▶ _Data provided_
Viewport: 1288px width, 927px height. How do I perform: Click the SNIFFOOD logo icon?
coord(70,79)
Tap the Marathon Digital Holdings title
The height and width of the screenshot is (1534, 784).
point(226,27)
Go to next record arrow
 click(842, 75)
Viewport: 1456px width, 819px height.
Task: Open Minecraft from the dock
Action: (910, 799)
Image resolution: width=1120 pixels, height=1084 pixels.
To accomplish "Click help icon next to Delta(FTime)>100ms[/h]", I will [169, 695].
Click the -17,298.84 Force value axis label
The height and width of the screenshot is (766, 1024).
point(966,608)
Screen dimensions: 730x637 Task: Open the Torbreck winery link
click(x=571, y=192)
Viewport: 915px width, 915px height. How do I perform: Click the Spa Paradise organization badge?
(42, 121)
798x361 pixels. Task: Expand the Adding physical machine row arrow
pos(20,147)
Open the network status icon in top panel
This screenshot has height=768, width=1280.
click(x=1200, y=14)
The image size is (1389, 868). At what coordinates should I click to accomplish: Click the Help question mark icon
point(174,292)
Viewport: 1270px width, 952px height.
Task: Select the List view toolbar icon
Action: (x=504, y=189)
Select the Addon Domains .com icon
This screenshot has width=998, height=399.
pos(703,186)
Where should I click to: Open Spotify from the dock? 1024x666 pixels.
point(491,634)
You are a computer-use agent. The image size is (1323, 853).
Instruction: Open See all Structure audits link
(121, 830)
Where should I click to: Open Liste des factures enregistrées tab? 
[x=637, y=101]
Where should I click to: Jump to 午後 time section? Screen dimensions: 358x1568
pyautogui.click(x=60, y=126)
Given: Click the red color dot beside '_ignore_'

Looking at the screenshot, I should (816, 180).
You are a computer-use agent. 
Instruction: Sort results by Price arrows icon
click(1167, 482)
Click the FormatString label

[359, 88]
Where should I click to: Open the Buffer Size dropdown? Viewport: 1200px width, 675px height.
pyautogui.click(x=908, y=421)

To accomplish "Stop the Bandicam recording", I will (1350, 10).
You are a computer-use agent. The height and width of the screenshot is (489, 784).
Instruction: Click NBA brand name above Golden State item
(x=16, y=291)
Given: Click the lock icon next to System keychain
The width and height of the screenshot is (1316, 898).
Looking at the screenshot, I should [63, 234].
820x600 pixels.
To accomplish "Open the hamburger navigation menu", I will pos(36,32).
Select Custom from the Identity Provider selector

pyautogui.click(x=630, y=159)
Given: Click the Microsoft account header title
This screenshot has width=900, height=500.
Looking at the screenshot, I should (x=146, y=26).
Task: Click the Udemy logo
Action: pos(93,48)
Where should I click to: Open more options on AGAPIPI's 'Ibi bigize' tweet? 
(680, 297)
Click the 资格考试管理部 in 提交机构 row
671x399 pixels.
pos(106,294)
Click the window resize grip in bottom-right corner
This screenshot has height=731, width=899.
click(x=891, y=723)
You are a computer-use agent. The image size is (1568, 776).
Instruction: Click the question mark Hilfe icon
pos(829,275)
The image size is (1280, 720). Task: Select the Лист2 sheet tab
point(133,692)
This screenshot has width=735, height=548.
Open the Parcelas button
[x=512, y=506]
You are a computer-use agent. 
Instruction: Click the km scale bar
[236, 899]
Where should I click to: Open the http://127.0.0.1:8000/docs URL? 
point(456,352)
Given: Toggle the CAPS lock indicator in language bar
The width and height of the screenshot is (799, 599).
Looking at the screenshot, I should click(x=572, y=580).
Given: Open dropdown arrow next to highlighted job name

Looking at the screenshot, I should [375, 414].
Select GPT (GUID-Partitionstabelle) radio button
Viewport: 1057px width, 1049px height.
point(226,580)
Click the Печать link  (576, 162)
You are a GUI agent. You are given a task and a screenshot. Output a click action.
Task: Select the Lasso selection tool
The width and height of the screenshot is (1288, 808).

▶ _Exercise requirements_
Reproduce all of the material above, line for line, with no changes.

▶ _Reply_
Viewport: 1288px width, 927px height. How do I perform: Click the SNIFFOOD logo icon?
coord(70,79)
Tap the Marathon Digital Holdings title
The height and width of the screenshot is (1534, 784).
point(226,27)
Go to next record arrow
 click(842, 75)
Viewport: 1456px width, 819px height.
Task: Open Minecraft from the dock
Action: (910, 799)
Image resolution: width=1120 pixels, height=1084 pixels.
To accomplish "Click help icon next to Delta(FTime)>100ms[/h]", I will [169, 695].
Click the -17,298.84 Force value axis label
The height and width of the screenshot is (766, 1024).
point(966,608)
Screen dimensions: 730x637 Task: Open the Torbreck winery link
click(x=571, y=192)
Viewport: 915px width, 915px height. How do I perform: Click the Spa Paradise organization badge?
(42, 121)
798x361 pixels. Task: Expand the Adding physical machine row arrow
pos(20,147)
Open the network status icon in top panel
This screenshot has height=768, width=1280.
click(x=1200, y=14)
The image size is (1389, 868). At what coordinates should I click to accomplish: Click the Help question mark icon
point(174,292)
Viewport: 1270px width, 952px height.
Task: Select the List view toolbar icon
Action: (x=504, y=189)
Select the Addon Domains .com icon
This screenshot has width=998, height=399.
pos(703,186)
Where should I click to: Open Spotify from the dock? 1024x666 pixels.
point(491,634)
You are a computer-use agent. The image size is (1323, 853).
Instruction: Open See all Structure audits link
(121, 830)
Where should I click to: Open Liste des factures enregistrées tab? 
[x=637, y=101]
Where should I click to: Jump to 午後 time section? Screen dimensions: 358x1568
pyautogui.click(x=60, y=126)
Given: Click the red color dot beside '_ignore_'

Looking at the screenshot, I should (816, 180).
You are a computer-use agent. 
Instruction: Sort results by Price arrows icon
click(1167, 482)
Click the FormatString label

[359, 88]
Where should I click to: Open the Buffer Size dropdown? Viewport: 1200px width, 675px height.
pyautogui.click(x=908, y=421)

To accomplish "Stop the Bandicam recording", I will (1350, 10).
You are a computer-use agent. The height and width of the screenshot is (489, 784).
Instruction: Click NBA brand name above Golden State item
(x=16, y=291)
Given: Click the lock icon next to System keychain
The width and height of the screenshot is (1316, 898).
Looking at the screenshot, I should [63, 234].
820x600 pixels.
To accomplish "Open the hamburger navigation menu", I will pos(36,32).
Select Custom from the Identity Provider selector

pyautogui.click(x=630, y=159)
Given: Click the Microsoft account header title
This screenshot has width=900, height=500.
Looking at the screenshot, I should (x=146, y=26).
Task: Click the Udemy logo
Action: pos(93,48)
Where should I click to: Open more options on AGAPIPI's 'Ibi bigize' tweet? 
(680, 297)
Click the 资格考试管理部 in 提交机构 row
671x399 pixels.
pos(106,294)
Click the window resize grip in bottom-right corner
This screenshot has height=731, width=899.
click(x=891, y=723)
You are a computer-use agent. The image size is (1568, 776).
Instruction: Click the question mark Hilfe icon
pos(829,275)
The image size is (1280, 720). Task: Select the Лист2 sheet tab
point(133,692)
This screenshot has width=735, height=548.
Open the Parcelas button
[x=512, y=506]
You are a computer-use agent. 
Instruction: Click the km scale bar
[236, 899]
Where should I click to: Open the http://127.0.0.1:8000/docs URL? 
point(456,352)
Given: Toggle the CAPS lock indicator in language bar
The width and height of the screenshot is (799, 599).
Looking at the screenshot, I should click(x=572, y=580).
Given: Open dropdown arrow next to highlighted job name

Looking at the screenshot, I should [375, 414].
Select GPT (GUID-Partitionstabelle) radio button
Viewport: 1057px width, 1049px height.
point(226,580)
Click the Печать link  (576, 162)
You are a GUI agent. You are given a task and a screenshot. Output a click action.
Task: Select the Lasso selection tool
The width and height of the screenshot is (1288, 808).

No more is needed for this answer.